How will the hackers get in?
There are the usual ways. Someone will leave a password taped inside a desk drawer or lose a laptop.
Ghosemajumder described the current preferred method as an “attack of opportunity.” There’s no flawless network out there, no seamless system. Today’s opportunists scan systems constantly — any systems — in search of the commonest gaps. Statistically, if they scan enough systems, they’ll eventually find one with a flaw.
Once they’re in, the sky’s the limit. An intruder can easily pilfer user names and passwords, opening up all the information contained in the system. Depending on the level of access the hacker has tapped into, he or she can issue commands as an administrator. Such access could give an attacker total control over the emergency apparatus.
It’s not all doom and gloom though. For many emergency managers, an ironic touch here will come in knowing that the perpetual budget shortfalls against which they’ve struggled for so long, now may be saving their bacon.
Vulnerability here comes via the Internet, and widespread Internet connectivity is only a product of the additional management tools and telephone systems. In many cases, the legacy systems you’ve been too broke to replace are probably far less susceptible to attack. Hardly a resounding win, but some comfort nonetheless.
Another safeguard: Don’t assume that connectivity is always a necessity. While it often helps to have an Internet backbone joining systems together, “you need to ensure that every system that doesn’t need to be connected to the Internet is not connected to the Internet,” Ghosemajumder said.
It helps to have redundancy (think of McBride’s ham radio operators) and training is essential. “People need to know not to use their Gmail password on mission-critical systems.
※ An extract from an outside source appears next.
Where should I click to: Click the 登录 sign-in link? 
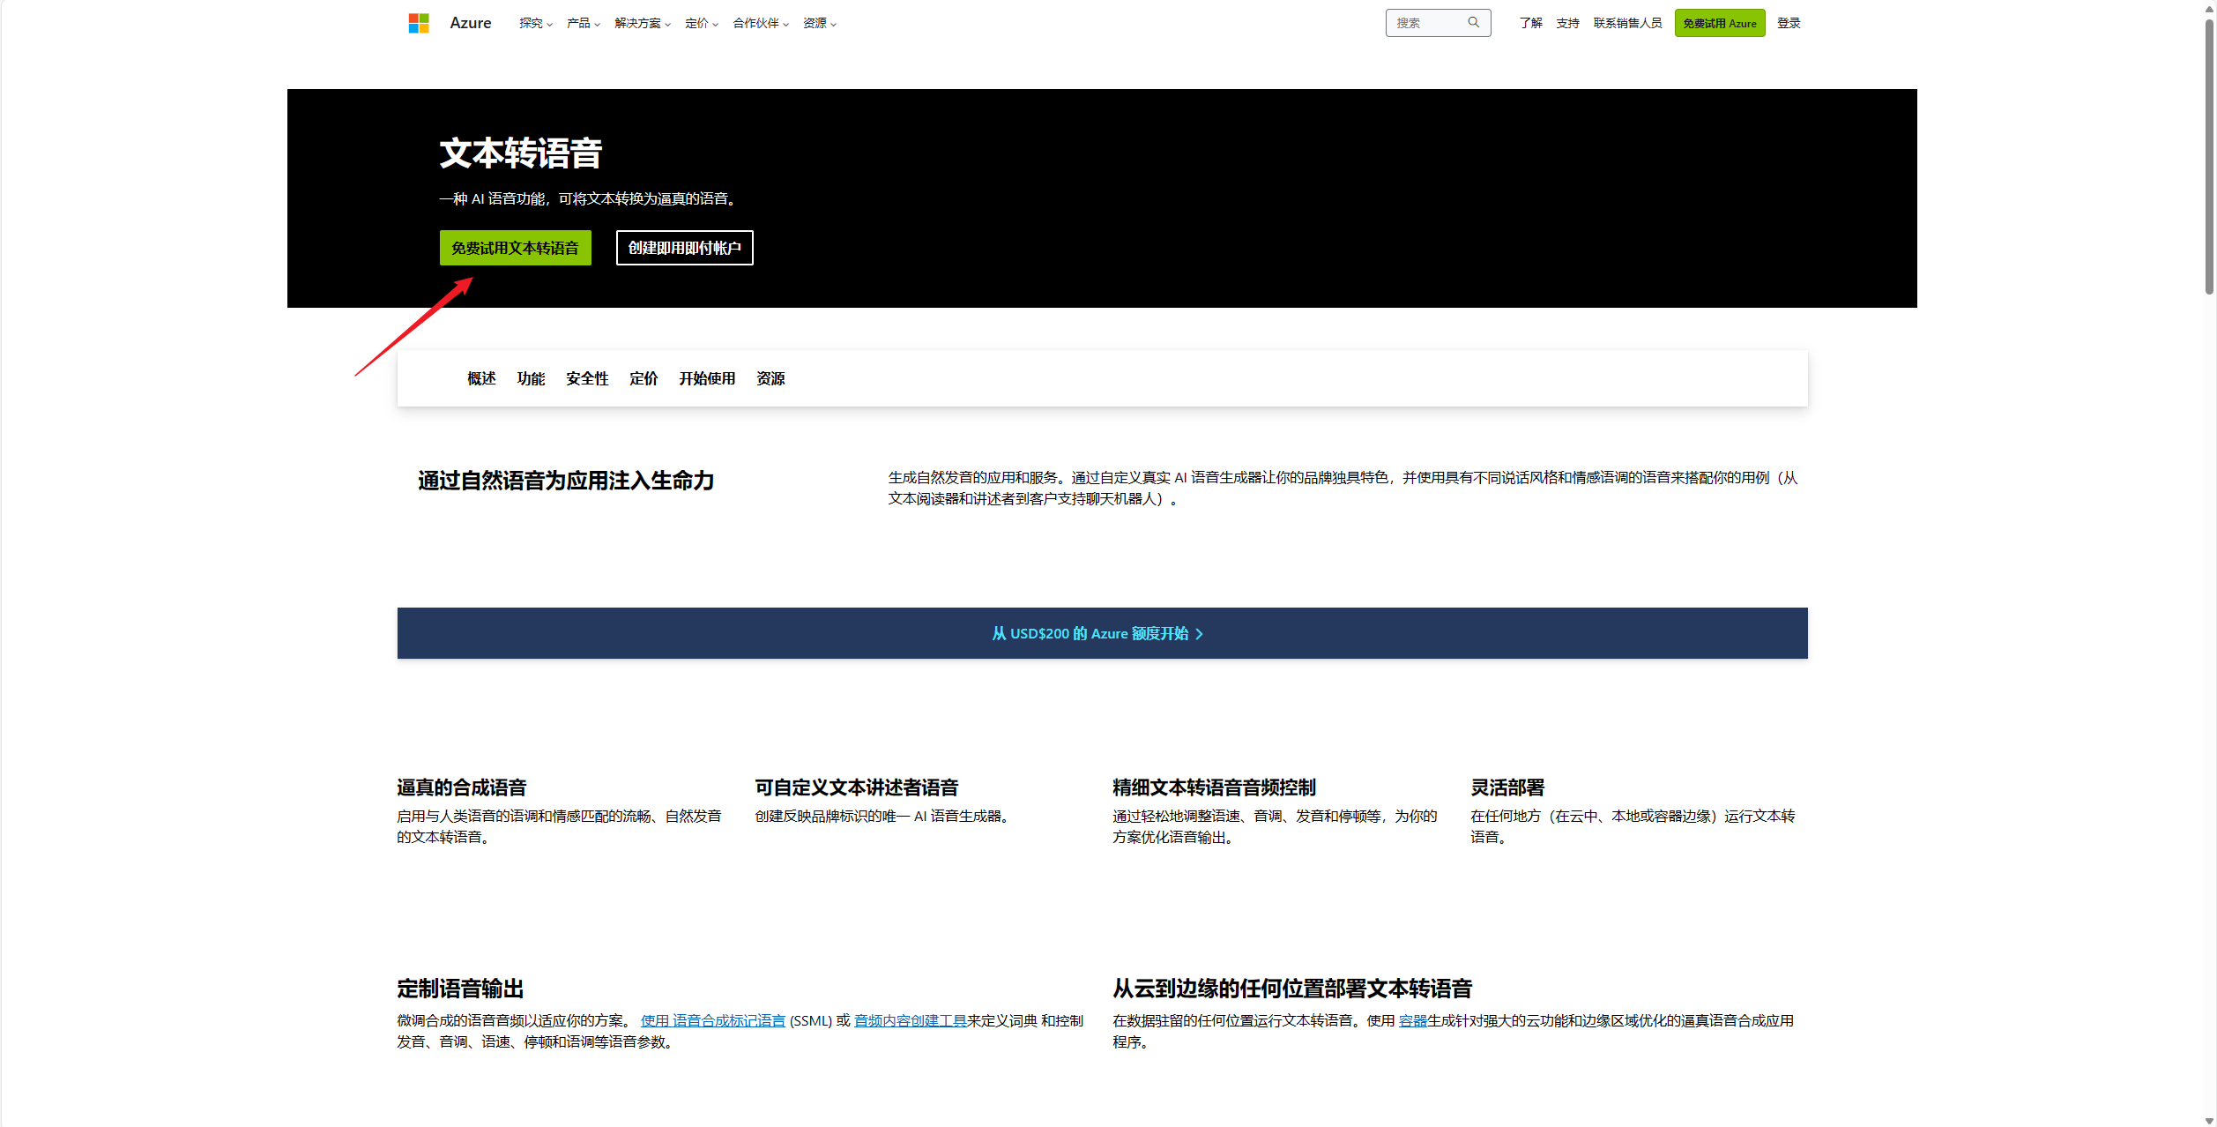pyautogui.click(x=1788, y=24)
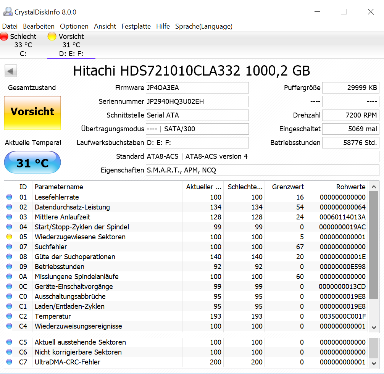This screenshot has width=384, height=374.
Task: Open the Sprache(Language) menu
Action: click(204, 26)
If they’re not given proper training, the odds are that a lot of them will,” Ghosemajumder said.
In any case, there’s no one right way to safeguard emergency systems against cyberattack. “It has to be a holistic approach,” Puff said. “You can’t just say, ‘We will train people.’ And you can’t just say, ‘We will buy firewalls and great security services.’ Those things are all good, but you need to look at the big picture, rather than one specific thing or another.”
Whatever approach one takes, the prospect of a cyberattack on emergency management is one that must be faced. “If it hasn’t happened yet, it’s coming. It has to,” Puff said. “If there’s a data network, if there’s information that people will find valuable or useful, some attempt will clearly happen at some point. It’s just the law of averages.”